WORK REQUEST: Could you reproduce the lines below from the one with "下载CAD资料 (1164, 627)" through the one with "airtel (258, 2300)"? Keep both ends and add nothing.

DATA EXTRACTS:
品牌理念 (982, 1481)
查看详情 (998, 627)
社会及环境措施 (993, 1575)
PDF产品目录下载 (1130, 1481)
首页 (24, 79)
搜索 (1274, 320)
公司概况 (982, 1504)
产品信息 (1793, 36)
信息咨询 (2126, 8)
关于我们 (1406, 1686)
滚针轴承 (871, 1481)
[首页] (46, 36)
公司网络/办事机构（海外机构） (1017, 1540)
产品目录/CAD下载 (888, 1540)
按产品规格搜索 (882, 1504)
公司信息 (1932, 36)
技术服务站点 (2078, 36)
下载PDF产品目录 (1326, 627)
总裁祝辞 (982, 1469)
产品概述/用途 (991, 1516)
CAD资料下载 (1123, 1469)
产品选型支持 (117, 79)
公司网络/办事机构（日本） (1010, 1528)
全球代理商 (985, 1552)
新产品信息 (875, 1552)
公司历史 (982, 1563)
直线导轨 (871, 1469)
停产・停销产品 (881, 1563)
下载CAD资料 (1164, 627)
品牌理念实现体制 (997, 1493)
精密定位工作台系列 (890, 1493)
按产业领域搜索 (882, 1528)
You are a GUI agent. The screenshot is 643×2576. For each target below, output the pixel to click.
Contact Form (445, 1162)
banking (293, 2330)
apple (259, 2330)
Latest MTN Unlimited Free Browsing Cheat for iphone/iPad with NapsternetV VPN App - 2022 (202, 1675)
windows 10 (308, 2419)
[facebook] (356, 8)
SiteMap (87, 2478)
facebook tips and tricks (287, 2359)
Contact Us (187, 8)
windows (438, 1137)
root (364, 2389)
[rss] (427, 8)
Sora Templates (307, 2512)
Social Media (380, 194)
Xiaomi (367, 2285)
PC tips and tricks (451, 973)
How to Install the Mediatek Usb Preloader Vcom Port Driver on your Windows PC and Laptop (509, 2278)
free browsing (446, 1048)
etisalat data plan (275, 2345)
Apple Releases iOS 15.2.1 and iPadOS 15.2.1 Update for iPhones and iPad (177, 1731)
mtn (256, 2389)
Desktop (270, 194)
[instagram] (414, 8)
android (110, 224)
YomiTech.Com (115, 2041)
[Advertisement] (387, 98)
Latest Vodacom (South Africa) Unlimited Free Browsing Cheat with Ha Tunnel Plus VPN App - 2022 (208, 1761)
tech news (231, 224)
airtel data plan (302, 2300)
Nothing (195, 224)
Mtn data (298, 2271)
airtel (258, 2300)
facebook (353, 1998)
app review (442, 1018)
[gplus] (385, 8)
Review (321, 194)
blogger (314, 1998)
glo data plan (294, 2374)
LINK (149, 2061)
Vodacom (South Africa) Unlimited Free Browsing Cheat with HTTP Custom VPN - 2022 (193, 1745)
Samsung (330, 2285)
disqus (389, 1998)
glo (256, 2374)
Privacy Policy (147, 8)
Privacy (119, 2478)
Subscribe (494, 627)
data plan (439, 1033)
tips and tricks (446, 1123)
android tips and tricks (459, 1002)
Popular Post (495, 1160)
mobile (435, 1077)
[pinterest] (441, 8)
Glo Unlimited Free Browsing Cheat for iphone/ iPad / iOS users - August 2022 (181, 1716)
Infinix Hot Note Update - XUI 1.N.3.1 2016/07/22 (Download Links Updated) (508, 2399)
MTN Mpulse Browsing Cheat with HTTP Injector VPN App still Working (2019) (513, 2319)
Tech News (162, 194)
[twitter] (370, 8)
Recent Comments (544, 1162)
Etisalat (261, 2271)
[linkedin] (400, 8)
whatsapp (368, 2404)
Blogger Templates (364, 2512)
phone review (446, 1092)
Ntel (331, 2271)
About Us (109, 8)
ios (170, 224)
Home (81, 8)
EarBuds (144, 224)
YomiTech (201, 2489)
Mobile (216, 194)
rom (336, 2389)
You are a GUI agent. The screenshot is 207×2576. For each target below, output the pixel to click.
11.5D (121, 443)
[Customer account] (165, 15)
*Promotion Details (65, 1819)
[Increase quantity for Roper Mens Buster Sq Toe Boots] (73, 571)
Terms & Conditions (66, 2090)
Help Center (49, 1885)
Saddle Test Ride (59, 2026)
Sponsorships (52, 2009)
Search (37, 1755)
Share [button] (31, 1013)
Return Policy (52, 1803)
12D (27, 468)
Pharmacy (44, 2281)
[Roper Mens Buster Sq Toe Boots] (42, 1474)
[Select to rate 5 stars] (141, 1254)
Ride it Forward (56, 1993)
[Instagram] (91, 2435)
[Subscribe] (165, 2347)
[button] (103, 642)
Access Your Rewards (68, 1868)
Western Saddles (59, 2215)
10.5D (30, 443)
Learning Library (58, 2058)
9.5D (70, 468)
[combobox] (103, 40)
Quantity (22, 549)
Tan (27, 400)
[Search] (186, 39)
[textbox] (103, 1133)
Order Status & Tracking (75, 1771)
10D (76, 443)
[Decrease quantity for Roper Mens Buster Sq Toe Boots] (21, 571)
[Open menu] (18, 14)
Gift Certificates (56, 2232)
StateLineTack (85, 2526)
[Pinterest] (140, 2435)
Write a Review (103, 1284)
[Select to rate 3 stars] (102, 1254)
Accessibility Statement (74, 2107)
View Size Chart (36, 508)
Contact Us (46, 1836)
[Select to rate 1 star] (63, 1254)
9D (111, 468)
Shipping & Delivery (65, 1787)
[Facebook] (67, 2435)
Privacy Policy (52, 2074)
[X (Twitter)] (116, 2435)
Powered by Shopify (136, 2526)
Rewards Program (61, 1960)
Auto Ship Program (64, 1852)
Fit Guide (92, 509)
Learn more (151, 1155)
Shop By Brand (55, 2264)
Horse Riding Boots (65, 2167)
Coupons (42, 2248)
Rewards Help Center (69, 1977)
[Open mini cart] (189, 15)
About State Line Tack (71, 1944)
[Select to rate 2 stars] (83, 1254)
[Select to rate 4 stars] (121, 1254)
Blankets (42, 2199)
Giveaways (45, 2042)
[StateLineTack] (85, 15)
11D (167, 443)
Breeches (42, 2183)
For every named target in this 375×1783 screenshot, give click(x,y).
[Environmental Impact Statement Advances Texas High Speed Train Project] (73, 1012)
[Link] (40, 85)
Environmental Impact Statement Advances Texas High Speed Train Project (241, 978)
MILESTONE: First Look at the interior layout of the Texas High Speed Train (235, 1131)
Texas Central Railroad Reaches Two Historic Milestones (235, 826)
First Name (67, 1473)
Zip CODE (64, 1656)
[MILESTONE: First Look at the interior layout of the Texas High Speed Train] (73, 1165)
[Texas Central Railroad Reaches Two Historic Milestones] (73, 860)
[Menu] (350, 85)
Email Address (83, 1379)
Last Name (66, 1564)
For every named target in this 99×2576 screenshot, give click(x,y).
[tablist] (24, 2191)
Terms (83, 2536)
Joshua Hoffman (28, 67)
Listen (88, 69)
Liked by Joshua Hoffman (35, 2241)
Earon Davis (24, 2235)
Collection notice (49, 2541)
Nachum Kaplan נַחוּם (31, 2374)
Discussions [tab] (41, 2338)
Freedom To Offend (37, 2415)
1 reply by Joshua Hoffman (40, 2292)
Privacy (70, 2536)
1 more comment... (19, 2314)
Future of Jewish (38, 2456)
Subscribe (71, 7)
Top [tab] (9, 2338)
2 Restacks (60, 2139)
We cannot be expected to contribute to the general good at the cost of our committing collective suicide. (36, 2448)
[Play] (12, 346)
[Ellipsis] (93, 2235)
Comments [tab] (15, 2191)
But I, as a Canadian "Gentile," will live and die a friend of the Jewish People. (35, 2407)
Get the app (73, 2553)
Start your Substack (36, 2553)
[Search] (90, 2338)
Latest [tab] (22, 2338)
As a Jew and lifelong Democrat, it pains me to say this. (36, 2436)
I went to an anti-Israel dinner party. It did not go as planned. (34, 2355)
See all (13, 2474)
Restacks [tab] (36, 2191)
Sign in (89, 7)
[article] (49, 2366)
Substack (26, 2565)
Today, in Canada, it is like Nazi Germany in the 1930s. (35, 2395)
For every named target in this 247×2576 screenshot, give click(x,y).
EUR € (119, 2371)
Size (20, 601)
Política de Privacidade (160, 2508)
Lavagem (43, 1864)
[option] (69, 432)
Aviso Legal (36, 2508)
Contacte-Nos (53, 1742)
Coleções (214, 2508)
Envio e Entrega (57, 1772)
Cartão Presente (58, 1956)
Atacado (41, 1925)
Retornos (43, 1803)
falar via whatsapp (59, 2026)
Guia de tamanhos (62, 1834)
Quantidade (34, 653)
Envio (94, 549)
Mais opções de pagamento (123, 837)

ANSWER AREA:
下载CAD资料 (1164, 627)
品牌理念实现体制 (997, 1493)
精密定位工作台系列 (890, 1493)
按产业领域搜索 (882, 1528)
You are a GUI agent. The screenshot is 643×2576. For each target below, output the pixel to click.
Contact Form (445, 1162)
banking (293, 2330)
apple (259, 2330)
Latest MTN Unlimited Free Browsing Cheat for iphone/iPad with NapsternetV VPN App - 2022 (202, 1675)
windows 10 (308, 2419)
[facebook] (356, 8)
SiteMap (87, 2478)
facebook tips and tricks (287, 2359)
Contact Us (187, 8)
windows (438, 1137)
root (364, 2389)
[rss] (427, 8)
Sora Templates (307, 2512)
Social Media (380, 194)
Xiaomi (367, 2285)
PC tips and tricks (451, 973)
How to Install the Mediatek Usb Preloader Vcom Port Driver on your Windows PC and Laptop (509, 2278)
free browsing (446, 1048)
etisalat data plan (275, 2345)
Apple Releases iOS 15.2.1 and iPadOS 15.2.1 Update for iPhones and iPad (177, 1731)
mtn (256, 2389)
Desktop (270, 194)
[instagram] (414, 8)
android (110, 224)
YomiTech.Com (115, 2041)
[Advertisement] (387, 98)
Latest Vodacom (South Africa) Unlimited Free Browsing Cheat with Ha Tunnel Plus VPN App - 2022 (208, 1761)
tech news (231, 224)
airtel data plan (302, 2300)
Nothing (195, 224)
Mtn data (298, 2271)
airtel (258, 2300)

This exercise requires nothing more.